In one embodiment, the second model is trained based on a transformer network and is used for image caption or scene description, and the second feature is related to the location of the regional feature. The transformer is, for example, a dual-level collaborative transformer (DLCT), GPT (Generative Pre-Training), BERT (Bidirectional Encoder Representation from Transformer) or other transformers. Image description is like telling a story by looking at a picture. The second model can generate words, sentences or articles that describe the content presented by the physical object based on the features obtained by the first model (for example, regional features and grid positions). The processor 130 can train the second model in advance based on training samples (with labeled presented content) from the Internet, a gallery or a specific database, so that the second model can describe the content presented by the physical object in the image. For example, the player card shows Player A slam dunking with two hands in this year's playoffs.

In another embodiment, the second model is trained based on a network of time dimension and space dimension and used for behavior recognition, and the second feature is related to the position and posture of one or more target objects in the content presented by the physical object. For example, a two-stream neural network includes a time stream network and a space stream network. For the spatial part, each frame represents surface information. For example, an object, its skeleton, scene, etc. The temporal part refers to the movement of an object or its skeleton between several frames. For example, the movement of a camera or the movement information of a target object. The processor 130 can train the second model based on video or animation in advance, so that the second model can describe the behavior of the target object presented by the physical object in the image. It should be noted that, although the content presented by the physical object may occur at a certain point in time and its content changes cannot be known, the second model can be used to infer the events that occurred in the target object or scene at this point in time.

In some embodiments, the second model may also be trained based on a neural network with more dimensions or different dimensions, and the present invention is not limited thereto.

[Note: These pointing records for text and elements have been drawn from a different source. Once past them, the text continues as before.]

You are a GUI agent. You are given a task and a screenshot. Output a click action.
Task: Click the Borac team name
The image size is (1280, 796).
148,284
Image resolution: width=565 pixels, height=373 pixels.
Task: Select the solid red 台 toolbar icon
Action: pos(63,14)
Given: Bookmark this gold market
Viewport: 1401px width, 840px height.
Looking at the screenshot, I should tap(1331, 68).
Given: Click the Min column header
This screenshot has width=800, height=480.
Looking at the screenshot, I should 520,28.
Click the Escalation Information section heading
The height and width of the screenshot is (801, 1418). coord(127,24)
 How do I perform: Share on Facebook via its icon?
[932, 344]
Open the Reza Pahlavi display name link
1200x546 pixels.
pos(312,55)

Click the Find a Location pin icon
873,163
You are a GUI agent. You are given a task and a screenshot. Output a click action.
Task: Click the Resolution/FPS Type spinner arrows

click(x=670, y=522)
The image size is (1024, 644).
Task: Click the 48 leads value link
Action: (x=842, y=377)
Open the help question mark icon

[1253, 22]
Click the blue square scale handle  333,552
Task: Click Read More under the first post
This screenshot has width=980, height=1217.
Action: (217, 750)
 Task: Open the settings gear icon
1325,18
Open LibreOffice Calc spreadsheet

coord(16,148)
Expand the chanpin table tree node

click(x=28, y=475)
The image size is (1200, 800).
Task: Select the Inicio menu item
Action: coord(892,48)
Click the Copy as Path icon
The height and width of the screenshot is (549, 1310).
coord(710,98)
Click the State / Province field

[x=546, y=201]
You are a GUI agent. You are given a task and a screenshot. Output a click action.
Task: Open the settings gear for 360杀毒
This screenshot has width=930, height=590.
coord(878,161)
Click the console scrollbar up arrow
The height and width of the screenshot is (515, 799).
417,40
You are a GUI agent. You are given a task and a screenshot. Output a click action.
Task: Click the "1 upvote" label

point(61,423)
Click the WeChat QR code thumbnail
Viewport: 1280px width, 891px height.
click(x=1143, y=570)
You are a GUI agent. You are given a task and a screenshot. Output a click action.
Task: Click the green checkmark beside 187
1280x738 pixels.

In another embodiment, the processor 130 may determine a third inference result of a third feature in the feature information through a third model. In this embodiment, the second model is related to a converter for image description, and the third model is related to a multidimensional neural network for behavior recognition. For example, a network of time and space dimensions. The third inference result is also related to the content presented by the physical object, and is more targeted at the behavior of the target object in the content presented by the physical object. In addition, the third feature is related to the position and posture of one or more target objects in the content presented by the physical object. These contents can be referred to the above description and will not be repeated here.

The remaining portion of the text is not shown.